Processo Poggiali: nessuna dichiarazione dall’infermiera, ora la camera di consiglio

L’ex infermiera non ha aggiunto nulla dopo la difesa dell’avvocato in replica al pm. Richiesto l’ergastolo. Sentenza dopo le 17.30

L’ultima udienza si è chiusa senza dichiarazioni conclusive dell’imputata: la 44enne Daniela Poggiali, ex infermiera dell’ospedale di Lugo a processo per l’omicidio di una sua paziente, non ha aggiunto nulla dopo le considerazioni finali fatte dal suo avvocato Stefano Dalla Valle.
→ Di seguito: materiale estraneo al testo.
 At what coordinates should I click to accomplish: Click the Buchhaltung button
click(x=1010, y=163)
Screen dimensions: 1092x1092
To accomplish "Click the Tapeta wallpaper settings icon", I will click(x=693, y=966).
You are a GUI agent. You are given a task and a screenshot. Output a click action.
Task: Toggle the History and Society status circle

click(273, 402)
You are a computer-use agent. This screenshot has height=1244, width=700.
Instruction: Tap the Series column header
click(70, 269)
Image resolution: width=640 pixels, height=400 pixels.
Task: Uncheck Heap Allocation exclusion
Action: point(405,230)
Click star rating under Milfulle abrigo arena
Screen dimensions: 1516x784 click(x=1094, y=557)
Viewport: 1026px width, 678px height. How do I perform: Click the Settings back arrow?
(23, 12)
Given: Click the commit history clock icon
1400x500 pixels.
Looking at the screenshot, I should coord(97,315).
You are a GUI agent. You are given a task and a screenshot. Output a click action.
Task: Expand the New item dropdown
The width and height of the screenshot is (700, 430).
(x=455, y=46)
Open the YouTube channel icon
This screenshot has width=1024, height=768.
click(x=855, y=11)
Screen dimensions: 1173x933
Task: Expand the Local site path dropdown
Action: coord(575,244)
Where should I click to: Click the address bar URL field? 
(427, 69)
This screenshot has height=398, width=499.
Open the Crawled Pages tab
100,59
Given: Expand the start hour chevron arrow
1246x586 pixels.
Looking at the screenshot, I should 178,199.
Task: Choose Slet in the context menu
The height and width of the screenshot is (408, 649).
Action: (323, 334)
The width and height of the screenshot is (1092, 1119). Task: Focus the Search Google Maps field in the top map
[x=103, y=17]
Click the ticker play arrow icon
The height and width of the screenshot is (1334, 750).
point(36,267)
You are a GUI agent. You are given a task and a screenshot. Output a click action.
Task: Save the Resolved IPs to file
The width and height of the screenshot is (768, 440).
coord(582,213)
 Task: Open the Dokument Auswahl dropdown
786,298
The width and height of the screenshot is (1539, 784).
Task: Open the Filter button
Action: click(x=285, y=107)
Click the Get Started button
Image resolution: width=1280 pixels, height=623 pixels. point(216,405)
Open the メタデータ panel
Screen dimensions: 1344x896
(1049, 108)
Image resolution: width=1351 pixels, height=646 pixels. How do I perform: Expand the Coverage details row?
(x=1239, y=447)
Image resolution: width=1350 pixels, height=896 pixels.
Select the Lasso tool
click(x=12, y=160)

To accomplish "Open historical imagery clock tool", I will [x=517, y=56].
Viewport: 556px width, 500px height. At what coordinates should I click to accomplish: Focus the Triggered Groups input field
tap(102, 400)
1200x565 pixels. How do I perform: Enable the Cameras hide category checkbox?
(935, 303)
Il penalista è tornato a ribadire la richiesta di assoluzione dopo che il pubblico ministero Angela Scorza, nelle sue ultime repliche, aveva nuovamente ribadito la richiesta dell’ergastolo con isolamento diurno per un anno e mezzo. Gli otto giudici (due togati e sei popolari) della Corte d’Assise si sono quindi riuniti in camera di consiglio per il verdetto: la sentenza è attesa dopo le 17.30.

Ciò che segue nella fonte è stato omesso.